━━━━━ PROVIDED TEXT ━━━━━

By Stuart R. Levine
Published In, Forbes
Corporations are now moving from an increasing awareness of ESG (Environment, Social and Governance) to a more proactive stance. Directors are considering what impact ESG has on their role in overseeing strategy and succession planning. The catalyst for this thinking is coming from investors and stakeholders. They are focused on making sure that boards effectively address issues of climate change, waste, pollution, water resource depletion (Environment), working conditions, human rights, employee diversity, gender inequality (Social), board diversity, ethics and executive pay (Governance).
Why is this happening now and is this awareness here to stay? What does it mean to you, your company, your management and your board? What responses needs to be made? Companies need to be increasing their communication to the Street on how ESG is impacting their business strategy and its alignment with their employees, customers and shareholders. This spans the awareness of embracing diversity in the workplace and the environmental impact of not only your business, but the entire supply chain of goods and services you purchase and the impact it has on your customers.

━━━━━

WHAT IS NEEDED: Please answer from the ESG article: who is the catalyst for directors' thinking about ESG coming from?

━━━━━ DATASET EXTRACT ━━━━━

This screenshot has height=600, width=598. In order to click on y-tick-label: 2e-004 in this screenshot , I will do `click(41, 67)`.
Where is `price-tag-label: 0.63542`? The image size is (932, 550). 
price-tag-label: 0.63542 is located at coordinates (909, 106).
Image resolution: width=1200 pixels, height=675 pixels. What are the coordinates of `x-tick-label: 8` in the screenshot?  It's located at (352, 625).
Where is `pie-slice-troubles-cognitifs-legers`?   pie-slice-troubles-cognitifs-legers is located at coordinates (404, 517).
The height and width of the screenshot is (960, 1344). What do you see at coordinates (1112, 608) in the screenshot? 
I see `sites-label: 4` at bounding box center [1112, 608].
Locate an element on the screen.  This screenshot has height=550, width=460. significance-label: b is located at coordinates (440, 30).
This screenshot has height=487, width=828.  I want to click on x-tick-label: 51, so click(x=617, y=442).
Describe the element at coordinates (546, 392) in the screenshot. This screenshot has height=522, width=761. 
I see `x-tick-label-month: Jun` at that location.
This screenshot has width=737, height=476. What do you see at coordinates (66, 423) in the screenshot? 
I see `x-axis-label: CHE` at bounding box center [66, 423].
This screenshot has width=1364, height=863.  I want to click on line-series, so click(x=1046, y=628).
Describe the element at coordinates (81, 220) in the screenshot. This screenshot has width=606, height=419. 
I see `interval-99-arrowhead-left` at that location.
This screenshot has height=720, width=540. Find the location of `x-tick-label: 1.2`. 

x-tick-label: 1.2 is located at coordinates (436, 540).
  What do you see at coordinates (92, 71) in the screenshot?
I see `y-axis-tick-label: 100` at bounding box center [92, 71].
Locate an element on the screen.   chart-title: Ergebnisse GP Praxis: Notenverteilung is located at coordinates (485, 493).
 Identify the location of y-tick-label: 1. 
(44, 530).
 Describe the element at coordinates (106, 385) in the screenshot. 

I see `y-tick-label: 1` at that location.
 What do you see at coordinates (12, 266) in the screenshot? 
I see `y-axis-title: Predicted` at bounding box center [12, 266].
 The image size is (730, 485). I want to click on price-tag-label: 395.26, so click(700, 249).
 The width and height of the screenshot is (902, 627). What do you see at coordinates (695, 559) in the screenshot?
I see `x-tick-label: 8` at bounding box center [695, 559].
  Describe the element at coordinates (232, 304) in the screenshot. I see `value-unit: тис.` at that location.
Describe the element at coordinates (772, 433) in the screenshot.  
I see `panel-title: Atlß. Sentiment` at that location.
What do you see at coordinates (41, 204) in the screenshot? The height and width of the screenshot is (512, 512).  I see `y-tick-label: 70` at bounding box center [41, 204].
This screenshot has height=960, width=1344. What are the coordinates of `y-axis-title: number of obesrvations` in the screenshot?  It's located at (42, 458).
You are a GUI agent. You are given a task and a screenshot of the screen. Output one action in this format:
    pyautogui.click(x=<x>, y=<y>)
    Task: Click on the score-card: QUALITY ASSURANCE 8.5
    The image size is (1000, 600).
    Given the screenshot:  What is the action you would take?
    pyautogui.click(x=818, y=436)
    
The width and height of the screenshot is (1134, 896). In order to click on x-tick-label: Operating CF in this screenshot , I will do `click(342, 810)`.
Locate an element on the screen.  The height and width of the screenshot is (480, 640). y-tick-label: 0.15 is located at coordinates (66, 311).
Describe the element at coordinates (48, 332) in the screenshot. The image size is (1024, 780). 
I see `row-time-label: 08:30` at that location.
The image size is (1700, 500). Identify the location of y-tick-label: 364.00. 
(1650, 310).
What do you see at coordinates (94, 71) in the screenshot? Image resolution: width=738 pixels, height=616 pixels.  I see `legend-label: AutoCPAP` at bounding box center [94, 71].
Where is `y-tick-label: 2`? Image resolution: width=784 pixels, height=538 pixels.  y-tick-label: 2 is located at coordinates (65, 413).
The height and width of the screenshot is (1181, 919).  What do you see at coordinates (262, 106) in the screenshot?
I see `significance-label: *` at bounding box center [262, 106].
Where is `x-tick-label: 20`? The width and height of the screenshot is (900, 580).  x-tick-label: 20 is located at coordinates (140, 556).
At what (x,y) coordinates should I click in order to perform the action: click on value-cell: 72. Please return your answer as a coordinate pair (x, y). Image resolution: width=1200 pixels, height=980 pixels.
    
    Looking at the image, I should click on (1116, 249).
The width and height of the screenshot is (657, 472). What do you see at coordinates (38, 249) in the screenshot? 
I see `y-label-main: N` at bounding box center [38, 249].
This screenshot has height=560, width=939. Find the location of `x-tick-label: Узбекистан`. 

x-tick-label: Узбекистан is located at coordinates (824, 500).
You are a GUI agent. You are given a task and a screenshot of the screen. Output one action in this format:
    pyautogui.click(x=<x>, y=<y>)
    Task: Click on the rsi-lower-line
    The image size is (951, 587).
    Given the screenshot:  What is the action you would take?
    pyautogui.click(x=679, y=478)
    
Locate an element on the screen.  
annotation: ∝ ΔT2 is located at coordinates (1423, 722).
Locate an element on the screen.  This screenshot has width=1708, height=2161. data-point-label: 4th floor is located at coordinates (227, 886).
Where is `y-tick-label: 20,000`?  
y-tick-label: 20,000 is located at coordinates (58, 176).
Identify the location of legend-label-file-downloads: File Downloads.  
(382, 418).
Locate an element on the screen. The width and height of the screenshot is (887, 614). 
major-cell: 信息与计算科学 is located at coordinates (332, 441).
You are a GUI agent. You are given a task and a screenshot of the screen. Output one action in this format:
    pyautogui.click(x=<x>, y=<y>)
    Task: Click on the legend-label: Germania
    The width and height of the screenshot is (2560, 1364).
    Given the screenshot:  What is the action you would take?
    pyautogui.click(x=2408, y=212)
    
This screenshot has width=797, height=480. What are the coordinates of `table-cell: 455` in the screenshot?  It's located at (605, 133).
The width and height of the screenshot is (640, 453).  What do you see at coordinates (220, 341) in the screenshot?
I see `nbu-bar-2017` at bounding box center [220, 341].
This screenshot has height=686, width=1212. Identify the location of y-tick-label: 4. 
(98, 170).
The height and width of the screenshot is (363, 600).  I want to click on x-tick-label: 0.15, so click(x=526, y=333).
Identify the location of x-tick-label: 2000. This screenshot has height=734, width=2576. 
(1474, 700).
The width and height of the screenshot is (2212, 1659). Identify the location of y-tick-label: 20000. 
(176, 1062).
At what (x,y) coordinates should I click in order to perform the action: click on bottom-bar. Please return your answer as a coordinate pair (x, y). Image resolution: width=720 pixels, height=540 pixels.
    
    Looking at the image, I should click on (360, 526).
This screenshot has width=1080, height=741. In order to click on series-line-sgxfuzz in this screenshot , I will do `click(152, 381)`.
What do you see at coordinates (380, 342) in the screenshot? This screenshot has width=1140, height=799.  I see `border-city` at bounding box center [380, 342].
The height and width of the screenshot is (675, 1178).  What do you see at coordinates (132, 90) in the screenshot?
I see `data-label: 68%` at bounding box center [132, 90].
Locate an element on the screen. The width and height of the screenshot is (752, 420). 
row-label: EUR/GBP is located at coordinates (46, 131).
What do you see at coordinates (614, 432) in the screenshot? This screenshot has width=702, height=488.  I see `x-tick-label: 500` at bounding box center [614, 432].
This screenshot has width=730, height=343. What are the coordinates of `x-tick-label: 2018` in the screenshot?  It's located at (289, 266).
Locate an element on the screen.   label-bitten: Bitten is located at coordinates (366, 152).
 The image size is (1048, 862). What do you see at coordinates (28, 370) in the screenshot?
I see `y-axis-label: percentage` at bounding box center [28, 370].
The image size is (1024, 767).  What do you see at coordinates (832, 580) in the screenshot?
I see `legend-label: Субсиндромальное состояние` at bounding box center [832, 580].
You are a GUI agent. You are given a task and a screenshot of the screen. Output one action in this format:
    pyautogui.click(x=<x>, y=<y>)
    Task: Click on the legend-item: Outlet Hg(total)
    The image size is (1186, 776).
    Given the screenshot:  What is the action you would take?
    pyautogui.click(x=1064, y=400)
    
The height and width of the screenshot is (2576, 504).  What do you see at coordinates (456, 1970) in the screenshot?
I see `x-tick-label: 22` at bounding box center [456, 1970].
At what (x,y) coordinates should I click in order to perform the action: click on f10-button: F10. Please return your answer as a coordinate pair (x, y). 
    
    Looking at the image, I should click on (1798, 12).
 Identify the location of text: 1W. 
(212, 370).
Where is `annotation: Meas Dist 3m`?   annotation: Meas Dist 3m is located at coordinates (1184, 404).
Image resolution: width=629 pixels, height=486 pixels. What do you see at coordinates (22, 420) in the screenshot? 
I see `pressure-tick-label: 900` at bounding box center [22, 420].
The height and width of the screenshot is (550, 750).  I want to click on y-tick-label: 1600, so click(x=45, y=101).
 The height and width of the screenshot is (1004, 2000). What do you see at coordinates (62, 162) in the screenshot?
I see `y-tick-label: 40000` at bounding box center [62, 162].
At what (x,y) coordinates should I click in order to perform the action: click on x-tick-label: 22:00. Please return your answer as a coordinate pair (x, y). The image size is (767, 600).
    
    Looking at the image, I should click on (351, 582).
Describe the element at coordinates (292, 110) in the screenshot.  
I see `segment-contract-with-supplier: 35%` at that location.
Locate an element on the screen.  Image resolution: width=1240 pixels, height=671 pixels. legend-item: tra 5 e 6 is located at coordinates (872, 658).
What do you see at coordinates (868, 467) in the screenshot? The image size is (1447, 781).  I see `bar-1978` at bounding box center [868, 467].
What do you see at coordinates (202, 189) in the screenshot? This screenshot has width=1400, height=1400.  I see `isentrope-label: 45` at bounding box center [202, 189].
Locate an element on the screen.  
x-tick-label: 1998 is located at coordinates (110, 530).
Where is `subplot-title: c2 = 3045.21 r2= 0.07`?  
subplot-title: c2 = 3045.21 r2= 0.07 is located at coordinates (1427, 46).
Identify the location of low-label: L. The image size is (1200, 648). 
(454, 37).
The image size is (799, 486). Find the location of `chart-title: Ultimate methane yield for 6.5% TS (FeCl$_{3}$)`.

━━━━━

RESPONSE TO THE EXERCISE: Investors and stakeholders.